I’ve gotten a lot of questions regarding what I was taking this last semester and what I am aiming to do with my college education. Hopefully the following will not be too boring for you, but it probably will be…

This last semester I took Physical Geography, Conceptual Mathematics, Technical Writing, and Elementary Spanish. All that added up to fourteen credit hours…
And yes. I am crazy and I was busy.
I found out today that I ended up with straight.A’s and, obviously, I could not be happier about that. (Mainly because the field I want to go in pretty much demands a high GPA.)

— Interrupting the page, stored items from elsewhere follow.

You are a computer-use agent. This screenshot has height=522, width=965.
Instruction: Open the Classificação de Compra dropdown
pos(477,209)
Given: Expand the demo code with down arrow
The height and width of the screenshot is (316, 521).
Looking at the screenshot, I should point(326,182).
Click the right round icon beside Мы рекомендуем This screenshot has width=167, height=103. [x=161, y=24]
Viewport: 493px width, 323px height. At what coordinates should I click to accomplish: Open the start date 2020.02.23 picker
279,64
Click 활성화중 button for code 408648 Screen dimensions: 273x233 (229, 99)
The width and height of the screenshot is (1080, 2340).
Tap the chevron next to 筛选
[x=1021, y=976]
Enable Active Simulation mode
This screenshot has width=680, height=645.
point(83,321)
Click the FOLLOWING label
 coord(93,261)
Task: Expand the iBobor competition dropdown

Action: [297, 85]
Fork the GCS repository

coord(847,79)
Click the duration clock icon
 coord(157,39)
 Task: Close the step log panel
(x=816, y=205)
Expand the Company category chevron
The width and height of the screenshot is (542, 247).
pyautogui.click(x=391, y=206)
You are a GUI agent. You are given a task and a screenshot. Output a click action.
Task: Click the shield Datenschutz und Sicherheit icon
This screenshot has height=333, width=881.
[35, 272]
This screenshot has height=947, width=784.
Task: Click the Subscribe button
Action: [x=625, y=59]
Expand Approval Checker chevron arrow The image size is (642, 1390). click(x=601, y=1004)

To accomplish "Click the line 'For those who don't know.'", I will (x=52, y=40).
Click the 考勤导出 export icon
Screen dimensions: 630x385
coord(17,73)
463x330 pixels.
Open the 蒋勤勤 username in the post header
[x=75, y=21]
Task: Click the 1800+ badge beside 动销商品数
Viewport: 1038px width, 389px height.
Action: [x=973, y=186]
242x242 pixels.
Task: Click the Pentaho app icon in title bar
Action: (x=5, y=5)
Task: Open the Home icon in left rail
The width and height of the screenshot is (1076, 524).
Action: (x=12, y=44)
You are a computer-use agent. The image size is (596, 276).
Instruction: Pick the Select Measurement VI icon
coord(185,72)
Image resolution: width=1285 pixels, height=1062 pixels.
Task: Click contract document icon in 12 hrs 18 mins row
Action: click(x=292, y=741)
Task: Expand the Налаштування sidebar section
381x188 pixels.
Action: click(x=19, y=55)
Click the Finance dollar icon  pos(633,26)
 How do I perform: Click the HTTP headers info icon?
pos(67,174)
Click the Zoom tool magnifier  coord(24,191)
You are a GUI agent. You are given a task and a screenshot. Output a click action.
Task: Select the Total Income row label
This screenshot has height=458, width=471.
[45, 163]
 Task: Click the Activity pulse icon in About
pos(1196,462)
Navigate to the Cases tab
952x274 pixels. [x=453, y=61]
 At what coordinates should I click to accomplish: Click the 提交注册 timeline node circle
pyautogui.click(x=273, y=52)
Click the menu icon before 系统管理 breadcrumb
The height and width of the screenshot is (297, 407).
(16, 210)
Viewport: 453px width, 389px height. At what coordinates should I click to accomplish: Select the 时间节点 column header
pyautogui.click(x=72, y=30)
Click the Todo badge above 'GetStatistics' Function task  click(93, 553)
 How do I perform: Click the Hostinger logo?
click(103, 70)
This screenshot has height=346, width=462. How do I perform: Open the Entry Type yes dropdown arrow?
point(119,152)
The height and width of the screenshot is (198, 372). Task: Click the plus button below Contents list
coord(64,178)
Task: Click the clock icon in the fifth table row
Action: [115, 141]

So, what do I want to be when I grow up?
I decided about three years ago that when I went back to school that I would go with the aim of getting into Pharmacy School. I am still firm in that decision and will start taking all of my pre-requisite classes starting this summer. I get a lot of people telling me how hard Pharmacy School is going to be and that you need really good grades. I also get people telling me that you have to take a lot of math, a lot of science, and that it takes a long time to get through. (Like I didn’t know any of that, right?) I really don’t get why some people feel the need to point out the obvious and to try and dissuade me from even trying… But whatever. I know that this is something I can actually do and I know, I really know, that it is the right path for me to take.

Wow. I knew that was going to be a boring story… And now I feel the need to make it up to you with pictures.
These were taken the day before Easter.

Yep. They are cute and big and still BFF’s.